Evaluation of prior art is a step in the determination of
validity.

So the doctrine of equivalents should not have been applied
to the patent validity discussion the jury had.

[ Reply to This | Parent | # ]

Doctrine of Equivalents
Authored by: Anonymous on Friday, September 28 2012 @ 02:53 PM EDT
I think you're over estimating the level of discussion in this jury. They
didn't have any clue about doctrines or requirements or anything. Reading
between the lines of the statements from the jurors, I think that Mr Hogan's
contribution was very simple: After a day of not agreeing on anything, mostly
because of prior art, he went home and thought about his patent and how hard he
worked to persuade the USPTO that there was no prior art (ignoring the nonsense
that is his lapsed patent). He then went to the jury the next morning and said
"The USPTO evaluates prior art for all patents - they must have seen all
this stuff and still decided to grant the patents. I know - they gave me a
really hard time when I applied for a patent and it took years! Let's just
assume all of the patents are valid, and that the unregistered trade dress is
not valid, and move on to determining if the devices infringe or not."

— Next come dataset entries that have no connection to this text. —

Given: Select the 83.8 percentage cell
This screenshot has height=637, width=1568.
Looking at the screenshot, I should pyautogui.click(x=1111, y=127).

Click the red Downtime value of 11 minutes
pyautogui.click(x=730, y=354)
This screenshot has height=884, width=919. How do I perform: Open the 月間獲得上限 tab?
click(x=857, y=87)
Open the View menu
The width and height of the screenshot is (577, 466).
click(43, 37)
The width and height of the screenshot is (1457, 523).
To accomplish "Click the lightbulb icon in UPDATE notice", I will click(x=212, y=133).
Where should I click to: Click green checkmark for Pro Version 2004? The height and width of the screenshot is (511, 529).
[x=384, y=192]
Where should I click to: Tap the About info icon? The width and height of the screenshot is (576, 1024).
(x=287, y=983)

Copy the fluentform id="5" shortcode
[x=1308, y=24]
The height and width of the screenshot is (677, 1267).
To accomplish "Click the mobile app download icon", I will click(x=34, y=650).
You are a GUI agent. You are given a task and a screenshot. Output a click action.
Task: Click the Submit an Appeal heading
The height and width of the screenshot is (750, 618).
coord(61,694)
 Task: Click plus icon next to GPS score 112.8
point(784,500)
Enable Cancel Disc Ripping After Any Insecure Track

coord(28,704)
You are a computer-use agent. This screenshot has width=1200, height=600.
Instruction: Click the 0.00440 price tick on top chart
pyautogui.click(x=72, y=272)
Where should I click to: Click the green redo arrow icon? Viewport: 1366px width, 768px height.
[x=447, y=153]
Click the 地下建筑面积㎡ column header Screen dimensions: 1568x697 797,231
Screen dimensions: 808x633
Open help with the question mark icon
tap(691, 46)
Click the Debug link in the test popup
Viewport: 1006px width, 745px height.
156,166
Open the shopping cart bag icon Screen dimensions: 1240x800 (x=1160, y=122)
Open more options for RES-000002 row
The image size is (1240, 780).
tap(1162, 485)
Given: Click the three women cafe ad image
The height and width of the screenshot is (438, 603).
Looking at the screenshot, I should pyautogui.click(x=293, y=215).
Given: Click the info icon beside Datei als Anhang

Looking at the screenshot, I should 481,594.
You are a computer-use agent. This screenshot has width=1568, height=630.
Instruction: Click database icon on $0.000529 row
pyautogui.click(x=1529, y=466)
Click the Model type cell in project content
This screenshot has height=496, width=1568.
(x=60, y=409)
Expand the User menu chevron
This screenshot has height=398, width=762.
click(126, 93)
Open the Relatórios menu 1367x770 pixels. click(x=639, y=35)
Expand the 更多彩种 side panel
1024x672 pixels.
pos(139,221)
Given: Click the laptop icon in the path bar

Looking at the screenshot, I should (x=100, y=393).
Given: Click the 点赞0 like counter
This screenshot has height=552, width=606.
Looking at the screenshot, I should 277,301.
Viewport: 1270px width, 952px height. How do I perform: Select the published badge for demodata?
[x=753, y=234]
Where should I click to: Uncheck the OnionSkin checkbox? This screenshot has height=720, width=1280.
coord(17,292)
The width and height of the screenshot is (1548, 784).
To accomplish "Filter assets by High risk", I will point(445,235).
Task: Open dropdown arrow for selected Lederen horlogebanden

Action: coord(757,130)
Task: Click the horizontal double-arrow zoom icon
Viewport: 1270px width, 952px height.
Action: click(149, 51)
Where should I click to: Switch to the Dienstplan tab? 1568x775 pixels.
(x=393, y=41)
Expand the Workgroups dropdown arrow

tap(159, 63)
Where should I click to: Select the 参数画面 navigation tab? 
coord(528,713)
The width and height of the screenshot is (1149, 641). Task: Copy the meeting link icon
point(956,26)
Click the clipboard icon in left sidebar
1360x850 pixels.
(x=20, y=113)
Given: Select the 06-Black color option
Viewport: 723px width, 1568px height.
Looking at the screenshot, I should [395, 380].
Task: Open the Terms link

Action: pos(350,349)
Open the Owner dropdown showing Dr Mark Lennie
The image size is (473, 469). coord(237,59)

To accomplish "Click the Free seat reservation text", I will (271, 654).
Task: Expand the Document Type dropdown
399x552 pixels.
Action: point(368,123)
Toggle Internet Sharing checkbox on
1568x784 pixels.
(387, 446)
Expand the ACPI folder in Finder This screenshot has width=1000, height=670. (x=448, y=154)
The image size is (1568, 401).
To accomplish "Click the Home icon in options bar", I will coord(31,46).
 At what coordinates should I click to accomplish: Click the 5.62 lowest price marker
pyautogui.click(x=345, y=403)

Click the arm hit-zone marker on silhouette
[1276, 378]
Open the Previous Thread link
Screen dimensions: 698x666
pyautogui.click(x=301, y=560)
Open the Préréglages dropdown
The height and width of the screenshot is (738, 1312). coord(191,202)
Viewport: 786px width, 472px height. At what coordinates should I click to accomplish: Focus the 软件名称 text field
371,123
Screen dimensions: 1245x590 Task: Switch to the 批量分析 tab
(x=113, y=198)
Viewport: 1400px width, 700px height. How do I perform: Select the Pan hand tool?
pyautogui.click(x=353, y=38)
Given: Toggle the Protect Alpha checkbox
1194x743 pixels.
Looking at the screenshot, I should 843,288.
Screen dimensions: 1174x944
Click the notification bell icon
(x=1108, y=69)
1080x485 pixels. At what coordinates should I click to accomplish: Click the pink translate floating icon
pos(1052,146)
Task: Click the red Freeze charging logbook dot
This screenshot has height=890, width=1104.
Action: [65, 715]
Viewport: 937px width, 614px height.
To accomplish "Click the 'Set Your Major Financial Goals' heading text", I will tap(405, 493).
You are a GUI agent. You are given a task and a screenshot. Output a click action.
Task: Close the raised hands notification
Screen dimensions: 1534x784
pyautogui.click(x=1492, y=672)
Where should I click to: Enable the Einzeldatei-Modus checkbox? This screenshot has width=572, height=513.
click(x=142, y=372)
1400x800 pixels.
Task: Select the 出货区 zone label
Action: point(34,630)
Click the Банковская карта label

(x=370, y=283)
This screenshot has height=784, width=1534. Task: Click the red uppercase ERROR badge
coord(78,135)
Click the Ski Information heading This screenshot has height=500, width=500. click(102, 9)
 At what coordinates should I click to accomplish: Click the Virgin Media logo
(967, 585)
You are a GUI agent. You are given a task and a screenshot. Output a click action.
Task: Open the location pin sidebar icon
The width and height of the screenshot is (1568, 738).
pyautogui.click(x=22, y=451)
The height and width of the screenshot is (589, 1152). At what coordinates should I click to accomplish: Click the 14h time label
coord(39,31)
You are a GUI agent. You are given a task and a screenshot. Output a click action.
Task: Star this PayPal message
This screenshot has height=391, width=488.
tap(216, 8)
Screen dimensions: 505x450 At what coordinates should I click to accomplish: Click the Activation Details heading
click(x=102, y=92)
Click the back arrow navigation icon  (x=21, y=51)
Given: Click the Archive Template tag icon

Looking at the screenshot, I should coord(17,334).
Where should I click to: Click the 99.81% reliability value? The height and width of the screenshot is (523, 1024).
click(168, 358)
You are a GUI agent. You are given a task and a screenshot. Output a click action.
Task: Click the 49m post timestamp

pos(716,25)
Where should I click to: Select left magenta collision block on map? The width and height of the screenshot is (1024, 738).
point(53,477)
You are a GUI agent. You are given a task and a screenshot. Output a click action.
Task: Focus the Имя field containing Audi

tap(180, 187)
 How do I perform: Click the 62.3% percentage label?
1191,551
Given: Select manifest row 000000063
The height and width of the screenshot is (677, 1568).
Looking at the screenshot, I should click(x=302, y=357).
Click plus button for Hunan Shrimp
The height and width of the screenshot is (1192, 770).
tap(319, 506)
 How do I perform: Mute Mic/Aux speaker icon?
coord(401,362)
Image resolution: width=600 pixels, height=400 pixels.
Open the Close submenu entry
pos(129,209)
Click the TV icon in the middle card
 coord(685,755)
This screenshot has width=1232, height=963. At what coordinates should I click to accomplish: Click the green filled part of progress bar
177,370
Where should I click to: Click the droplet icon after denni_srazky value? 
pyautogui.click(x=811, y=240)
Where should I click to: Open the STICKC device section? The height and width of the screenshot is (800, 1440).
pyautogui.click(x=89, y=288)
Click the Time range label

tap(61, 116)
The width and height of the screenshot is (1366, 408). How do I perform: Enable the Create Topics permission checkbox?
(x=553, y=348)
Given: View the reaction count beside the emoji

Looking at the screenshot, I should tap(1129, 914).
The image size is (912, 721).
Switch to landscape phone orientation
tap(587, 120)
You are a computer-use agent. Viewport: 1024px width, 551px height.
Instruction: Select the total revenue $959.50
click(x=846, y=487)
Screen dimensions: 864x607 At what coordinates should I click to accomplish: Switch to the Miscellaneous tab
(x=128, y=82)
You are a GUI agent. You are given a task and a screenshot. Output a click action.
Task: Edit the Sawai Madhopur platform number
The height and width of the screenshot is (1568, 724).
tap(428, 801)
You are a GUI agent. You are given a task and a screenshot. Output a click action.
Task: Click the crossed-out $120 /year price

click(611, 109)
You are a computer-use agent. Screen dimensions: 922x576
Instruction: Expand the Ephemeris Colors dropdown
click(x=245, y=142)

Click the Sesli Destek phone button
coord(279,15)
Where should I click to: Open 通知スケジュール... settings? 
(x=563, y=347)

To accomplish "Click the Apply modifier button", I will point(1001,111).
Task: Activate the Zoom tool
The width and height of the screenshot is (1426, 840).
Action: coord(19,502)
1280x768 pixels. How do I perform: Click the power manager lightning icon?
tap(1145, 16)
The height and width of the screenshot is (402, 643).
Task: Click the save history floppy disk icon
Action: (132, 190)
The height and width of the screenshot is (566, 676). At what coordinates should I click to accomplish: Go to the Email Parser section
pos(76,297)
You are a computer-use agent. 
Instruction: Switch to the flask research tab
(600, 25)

Since the other members of the jury had no basis for evaluating his statement
(and didn't understand the jury instructions that they were required to assume
that the USPTO could have been wrong - and are found wrong 90% of the time) they
said yes, and all of the nasty interpersonal tension resolved quickly. After
that it was a simple case of testing infringement by just looking at the devices
and taking a vote. Instead of comparing the devices to the patents they
compared them to the Apple products directly. That is why they found the Galaxy
Tab non-infringing. It does not look like an iPad when put next to one another.
They completely ignored the fact that it clearly violates the actual patent,
which is for a rectangle with rounded corners. That is, they completely bought
into Apple's narrative that the design patents and trade dress prevented
"copying" and not just exact replicas. All of Samsung's careful
arguments about the details were seen as just nitpicking.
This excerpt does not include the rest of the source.